# St Barts Forums > Storm Tracker >  >  Happy First Day of Spring!

## MIke R

and its a *POWDER DAY!!!.*..pinch me

major dumpage last night....

----------


## stbartshopper

Happy first day of spring to you as well. We have snow forecasted for this coming Tues. in Indianapolis, which means it is on the way to the east coast after that. At our home in northern Michigan, they have a new contest as to when our lake, Lake Charlevoix, will melt.
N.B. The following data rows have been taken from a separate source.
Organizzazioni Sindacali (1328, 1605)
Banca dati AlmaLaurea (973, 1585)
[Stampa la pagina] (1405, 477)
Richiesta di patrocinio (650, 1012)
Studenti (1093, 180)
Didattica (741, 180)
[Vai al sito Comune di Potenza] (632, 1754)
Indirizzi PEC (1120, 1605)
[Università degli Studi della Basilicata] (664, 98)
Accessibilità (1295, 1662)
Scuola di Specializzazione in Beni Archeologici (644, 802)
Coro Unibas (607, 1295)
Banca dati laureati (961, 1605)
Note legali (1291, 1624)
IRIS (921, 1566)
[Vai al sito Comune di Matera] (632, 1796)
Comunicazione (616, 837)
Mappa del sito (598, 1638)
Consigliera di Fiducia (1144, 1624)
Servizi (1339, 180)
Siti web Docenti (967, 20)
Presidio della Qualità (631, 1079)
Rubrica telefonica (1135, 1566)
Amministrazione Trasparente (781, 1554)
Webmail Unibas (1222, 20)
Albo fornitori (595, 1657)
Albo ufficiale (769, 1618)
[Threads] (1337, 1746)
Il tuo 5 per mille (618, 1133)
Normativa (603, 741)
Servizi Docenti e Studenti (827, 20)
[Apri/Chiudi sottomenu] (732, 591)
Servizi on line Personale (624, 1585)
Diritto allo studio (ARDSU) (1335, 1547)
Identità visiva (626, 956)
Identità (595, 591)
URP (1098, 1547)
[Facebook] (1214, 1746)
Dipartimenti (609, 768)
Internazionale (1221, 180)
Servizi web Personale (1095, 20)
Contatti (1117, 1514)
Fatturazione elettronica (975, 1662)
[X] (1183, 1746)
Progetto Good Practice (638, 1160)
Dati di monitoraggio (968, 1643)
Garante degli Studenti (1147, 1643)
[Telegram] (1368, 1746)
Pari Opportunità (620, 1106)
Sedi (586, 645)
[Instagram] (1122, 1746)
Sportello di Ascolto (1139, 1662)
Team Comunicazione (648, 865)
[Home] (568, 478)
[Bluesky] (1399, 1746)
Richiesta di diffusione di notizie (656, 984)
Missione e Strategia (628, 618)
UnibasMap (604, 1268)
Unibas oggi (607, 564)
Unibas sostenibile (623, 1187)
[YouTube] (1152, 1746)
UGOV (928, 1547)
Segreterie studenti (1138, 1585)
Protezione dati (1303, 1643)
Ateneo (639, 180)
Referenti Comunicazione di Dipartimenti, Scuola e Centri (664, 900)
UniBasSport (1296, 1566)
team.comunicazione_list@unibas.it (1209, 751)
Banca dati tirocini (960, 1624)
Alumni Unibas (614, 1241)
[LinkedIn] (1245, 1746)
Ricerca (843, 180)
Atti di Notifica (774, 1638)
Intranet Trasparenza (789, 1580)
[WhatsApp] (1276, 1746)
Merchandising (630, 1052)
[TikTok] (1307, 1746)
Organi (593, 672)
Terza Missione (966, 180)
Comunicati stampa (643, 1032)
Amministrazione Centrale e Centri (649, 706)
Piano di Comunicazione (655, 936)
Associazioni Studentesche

You may have read that Lake Michigan has frozen over 97%. Spring can not come quick enough!

----------


## MIke R

yes we have  lake ice melt contests every year...its actually a big event with many great prizes.....

----------


## NHDiane

About 3-4 inches of heavy, wet stuff fell after midnight last night along with some sleet mix...wonderful to wake up to on this first day of spring!   :culpability:  Looks like you received the jackpot Mike.

----------


## MIke R

a foot plus...headin out  now to take a few runs before work

life is good

----------


## NHDiane

Enjoy playing in the snow!

----------


## andynap

Not until 12:57 PM

----------


## NHDiane

The detail man strikes again :Wink-slap:

----------


## MIke R

stlll snowing up here Diane....

----------


## NHDiane

Keep it up there!!!  It's been spitting rain here the last couple of hours

----------


## andynap

Happy First Day of Spring.  :Triumphant:  It hit 60 today

----------


## MIke R

....its been great but I am ready for Spring and the tropics and the Cape now....

----------